The French Senate Saturday voted in favour of President Emmanuel Macron’s pension reform. The reform bill, which will raise the legal age of retirement to 64, was passed by the French Parliament’s upper house with 195 votes for the reform and 112 against. Prime Minister Élisabeth Borne announced, “After a hundred hours of debate, the Senate adopted the text of the pension reform. A decisive step to bring about a reform that will ensure the future of our pensions.”

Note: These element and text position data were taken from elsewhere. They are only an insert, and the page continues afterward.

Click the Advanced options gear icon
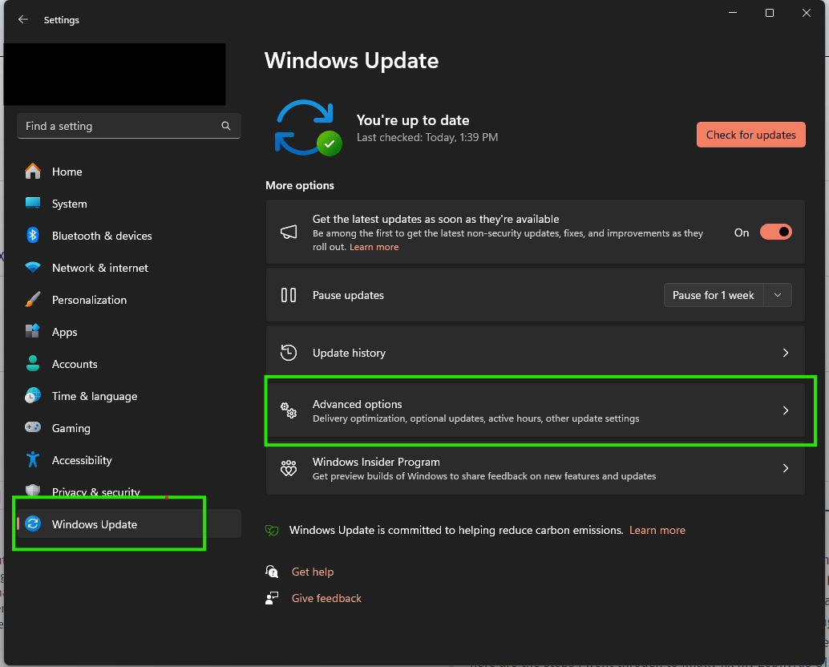Image resolution: width=829 pixels, height=667 pixels. 289,410
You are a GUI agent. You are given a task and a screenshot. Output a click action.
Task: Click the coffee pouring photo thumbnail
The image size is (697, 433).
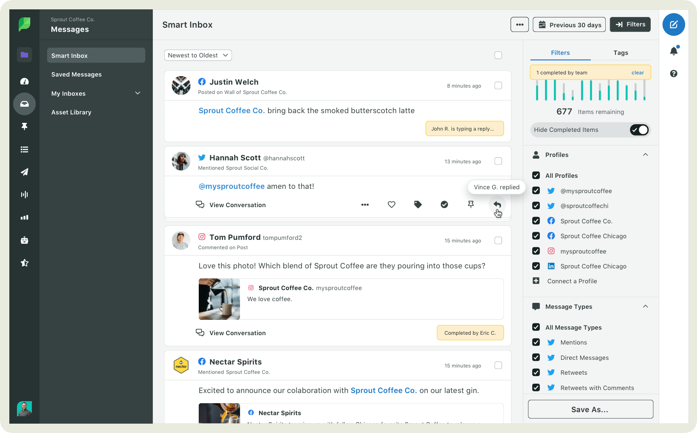219,299
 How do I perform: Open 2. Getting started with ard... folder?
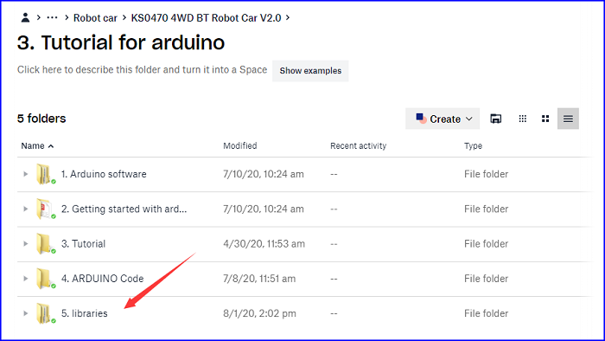[124, 209]
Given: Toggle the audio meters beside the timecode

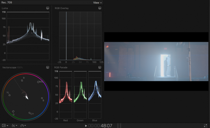Looking at the screenshot, I should click(x=119, y=125).
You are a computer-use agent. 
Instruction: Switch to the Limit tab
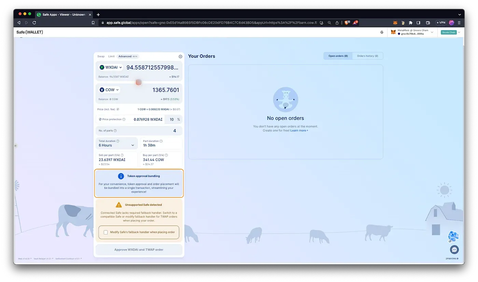tap(111, 56)
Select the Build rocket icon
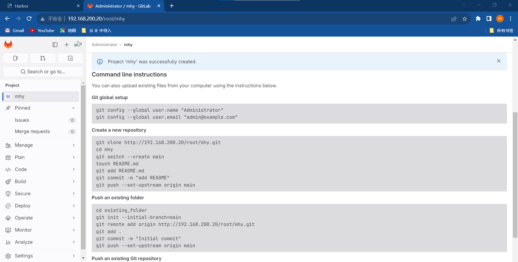This screenshot has width=518, height=262. (x=8, y=181)
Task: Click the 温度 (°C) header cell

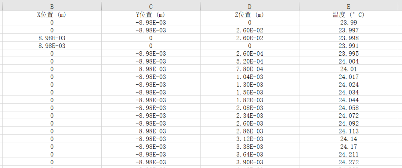Action: click(x=349, y=14)

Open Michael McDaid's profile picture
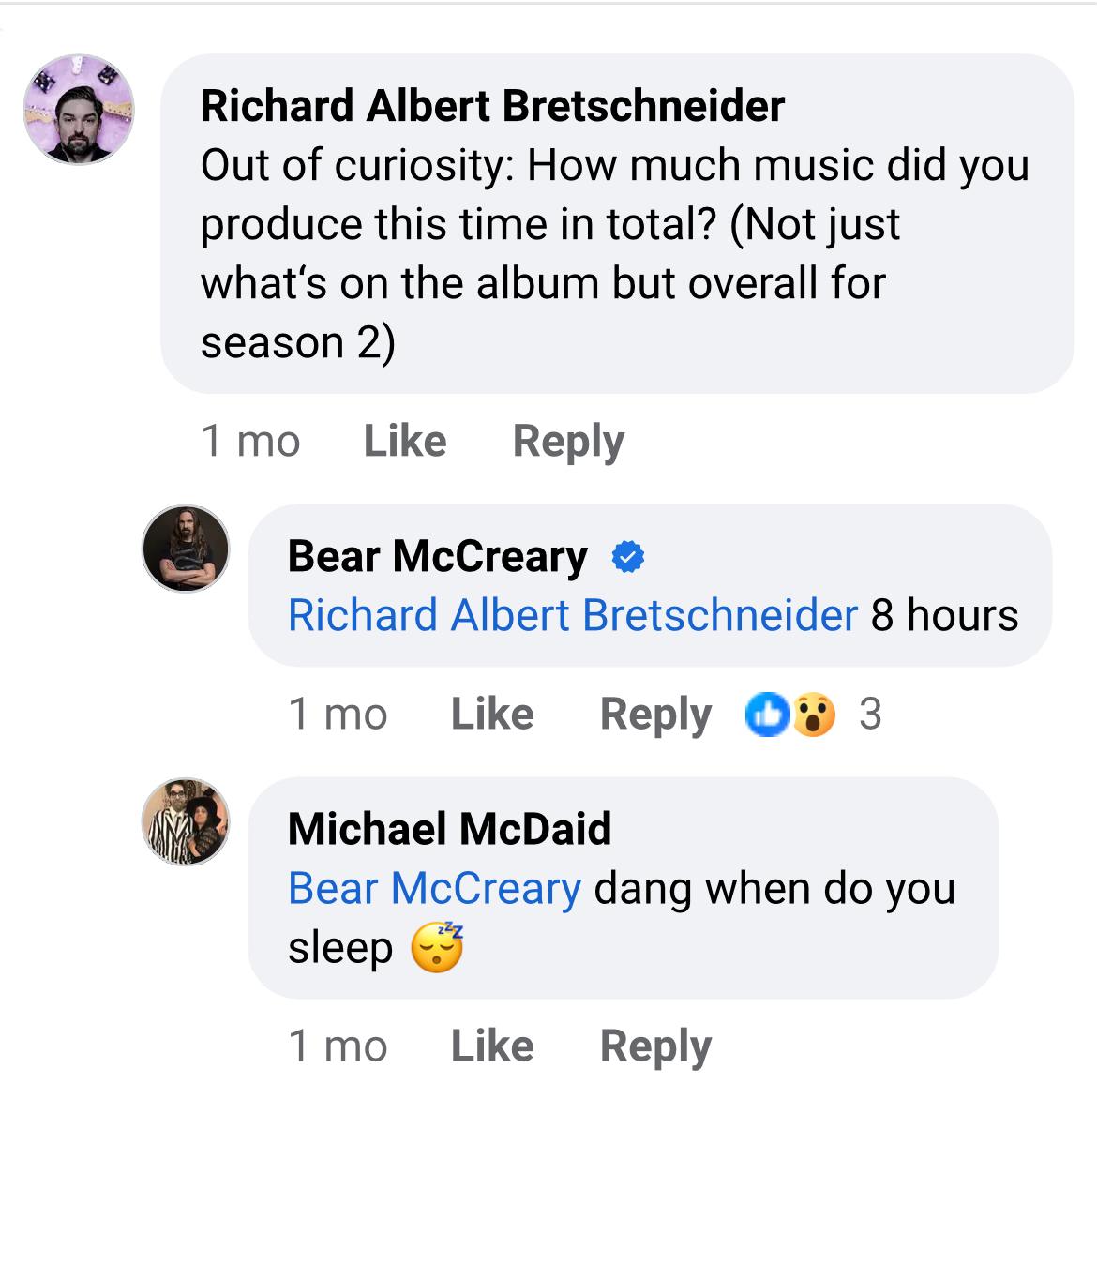[186, 821]
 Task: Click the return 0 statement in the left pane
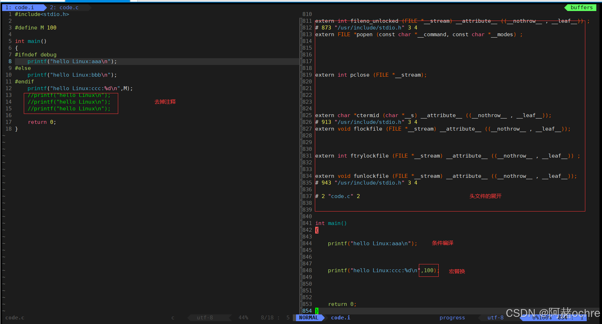42,122

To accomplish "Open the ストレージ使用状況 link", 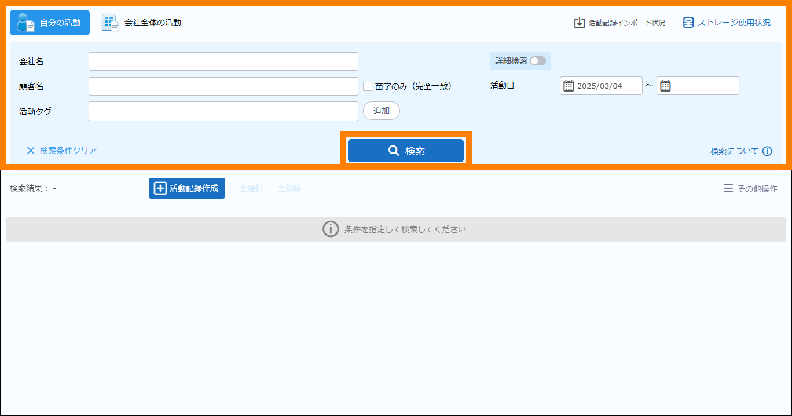I will [734, 23].
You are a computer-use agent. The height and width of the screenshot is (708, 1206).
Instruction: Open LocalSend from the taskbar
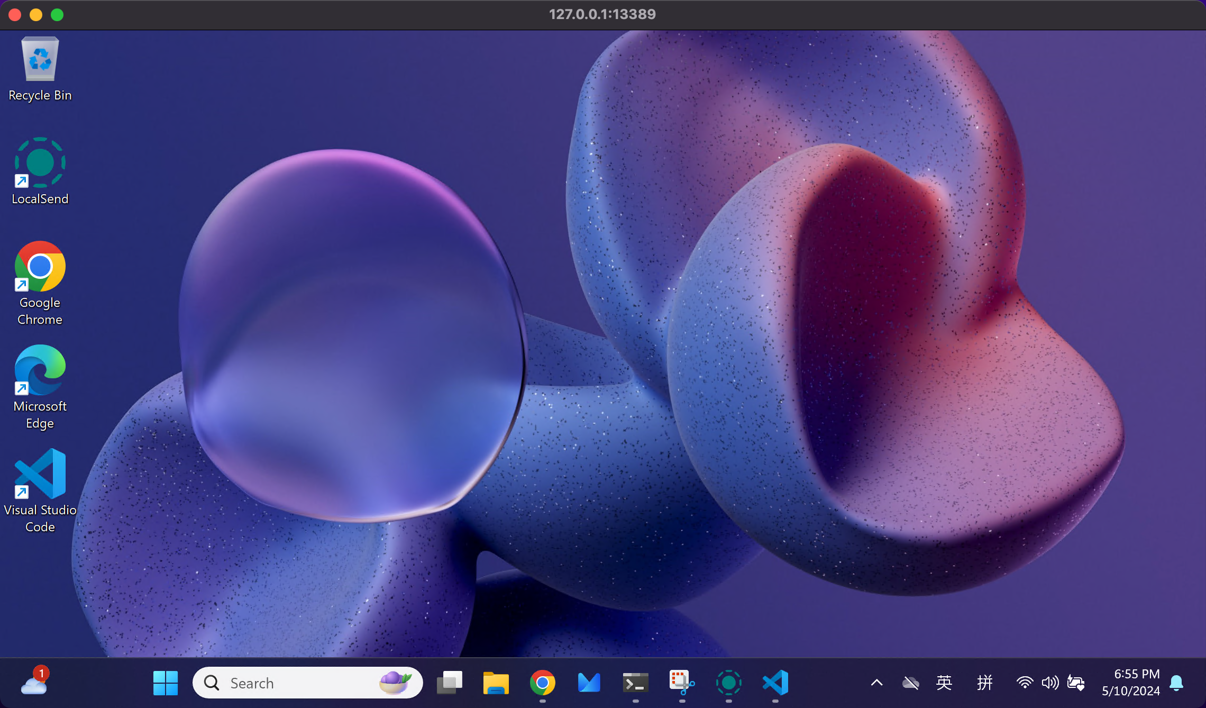728,683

The bill is set to be “adopted in the coming days.” The announcement comes as the country faces the seventh consecutive day of nationwide protests, which saw 368,000 people attend various demonstrations across France in opposition to the reforms. During the demonstrations, many employees, young people and retirees went on strike.
Macron’s reforms will raise the minimum pension age in France from 62 to 64, and will require employees to have worked for 43 years to benefit from a full pension by 2030.
An opinion poll from Elabe found that 67 percent of French people are opposed to the pension reform, with 64 percent supporting mobilisation against the proposed law. Despite a high disapproval rate, of those surveyed, 64 percent believe that the pension reforms will be approved and applied.
The joint committee is expected to review the bill on Wednesday, the same day the Confederation of Labor has announced as the next set of strikes and demonstrations.